Some old romance on Day 4
Day 4 started on a nostalgic note with Dev r Nil transporting the audience to the days of love letters, clay pots, doilies and colour pencils. The show area resonated with Bangla tunes as kitsch and pop art took to stage. Soon we saw
graphic weaves in eye popping colours from the weaves of Bengal. Detailed cut work and appliqué done by hand were impressive. The sunglasses print on dresses, pants and jumpsuits transitioned to vintage cars on jackets, trousers and saris. Bright yellows, kitschy greens, coral pinks, cobalt blues and choco browns kept the yes engaged. The silhouettes remained non-fussy and fluid while layering added to the fun quotient. Talking about their collection, the duo said, “Memories are strange. They can be really sad but we have tried to bring only happy memories through our clothes. We expect people to connect to our sensibilities.”

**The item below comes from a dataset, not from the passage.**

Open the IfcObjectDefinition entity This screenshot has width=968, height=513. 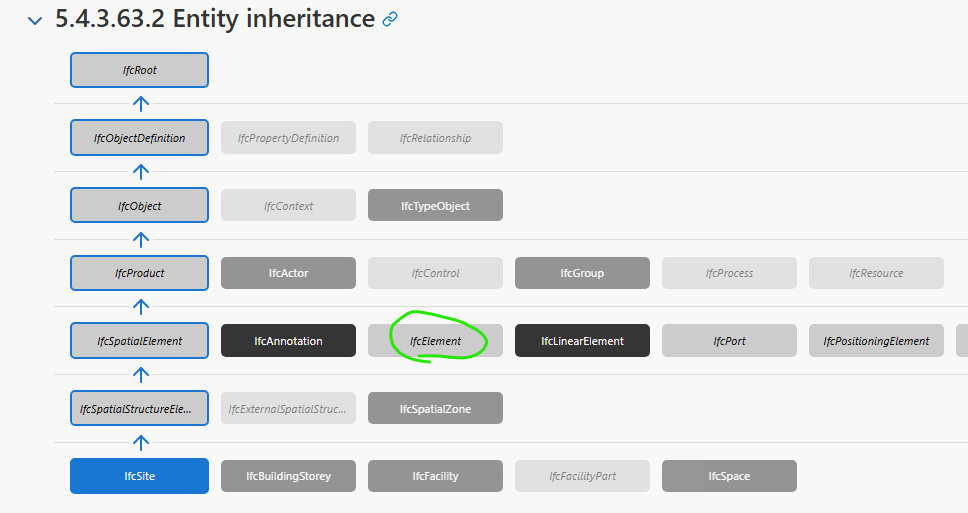pos(140,138)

Anand Bhushan, who shared his show with the duo, sent out models amidst the peppy Harry Potter music. He moulded his Indian tribes-inspired line of dresses in silk chiffon, organza, crepe and lasercut georgette. Tribal jewellery especially the white chunky nose rings added drama to the look. Animal skin textures and patterns were kept subtle and interpreted through ornate surface styles.

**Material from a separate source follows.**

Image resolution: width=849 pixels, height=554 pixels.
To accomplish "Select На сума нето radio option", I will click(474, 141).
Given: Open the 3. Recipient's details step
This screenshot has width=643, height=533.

The highlight of his collection were the sequin-curled dresses which as Anand says are “conceptual pieces” twirled to create textures.
Though we did see a few unfinished garments done in haste and wacky colour schemes, the organza jackets with embellishments, which are big this season by the way, saved him. Another plus was the availability of different silhouettes for varying body structures.
Alpana and Neeraj’s SS collection was a confused amalgam of structures and shapes. The models sashayed down the ramp trapped in moulds as the duo tried to explore the human anatomy. So there were rib cages, pelvic girdles, clavicles, scapulas and what nots. The moulds definitely took the attention away from the garments hidden underneath. Dresses made of bandages, surgical gloves didn’t make for a happy sight either. While the clothes looked like they have been crafted in a science laboratory, one wondered what the designers were upto?
Designer Atsu Sekhose was the next to paint a magical world. He fused traditional couture techniques to create his ready-to-wear line. Atsu layered soft voile, cotton silk, organza and used digital prints to give a character to the garments. He revisited his signature silhouettes of tapered skirts, layered peplums and floor-length gowns. Somehow the silhouettes failed to accept the heavy embellishments. Cut work which is back with a bang and incorporated by almost every designer was seen in Atsu’s collection as well.
Mynah by Reynu Taandon celebrated the union of prints with embroideries. A veteran in the business of textures, colours and fabrics, Reynu showcased some really innovative designs on the ramp. She assembled cut-work shirt dresses, printed jumpsuits, dresses in varied lengths, pants, shorts and used a lot of lace to bind it all.